Selon un homme qui effectue des tâches de réparation sur les bateaux de Gaza, le prix d’un nouveau moteur, pour un bateau de dimensions moyennes, dépasse désormais 11 000 dollars – soit près de deux fois plus qu’il y a une dizaine d’années.

 

Trois des enfants de Muhammad Musleh. (Photo : Ahmed Al-Sammak)

 

Les conséquences de devoir travailler à bord de bateaux qui ne sont pas sûrs peuvent s’avérer fatales – comme l’illustre l’histoire de Muhammad Musleh.

Muhammad, 40 ans, s’est noyé en septembre quand le bateau à bord duquel il pêchait a chaviré.
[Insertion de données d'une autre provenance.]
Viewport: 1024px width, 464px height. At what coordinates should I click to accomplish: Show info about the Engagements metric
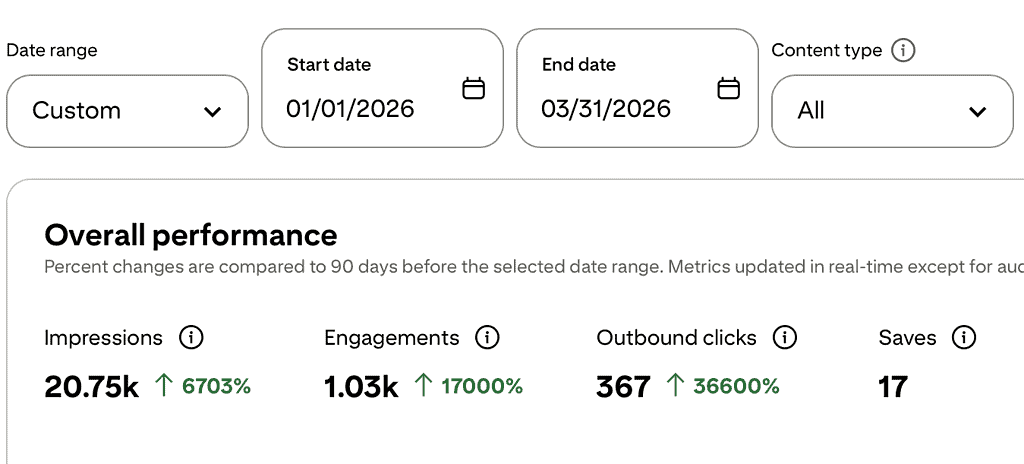[487, 338]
Son moteur avait cessé de fonctionner.

Son frère, Alaa, a reconnu que le bateau n’était pas en bon état. Mais la famille avait dû continuer à s’en servir pour des raisons de nécessité économique.

« Si nous avions eu de l’argent pour acheter un autre moteur, nous n’aurions pas perdu Muhammad », dit Alaa. « Mais nous n’avions pas les moyens d’en acheter un nouveau. Et nous ne pouvons toujours pas le faire. »

« Je sais que c’était une erreur pour nous de sortir en mer », dit-il.

« Mais nous n’avions pas d’autre choix. Je suis père de quatre enfants, Fayez [un autre frère] en a trois et Muhammad lui aussi en avait quatre. Qui d’autre va nourrir nos enfants ? »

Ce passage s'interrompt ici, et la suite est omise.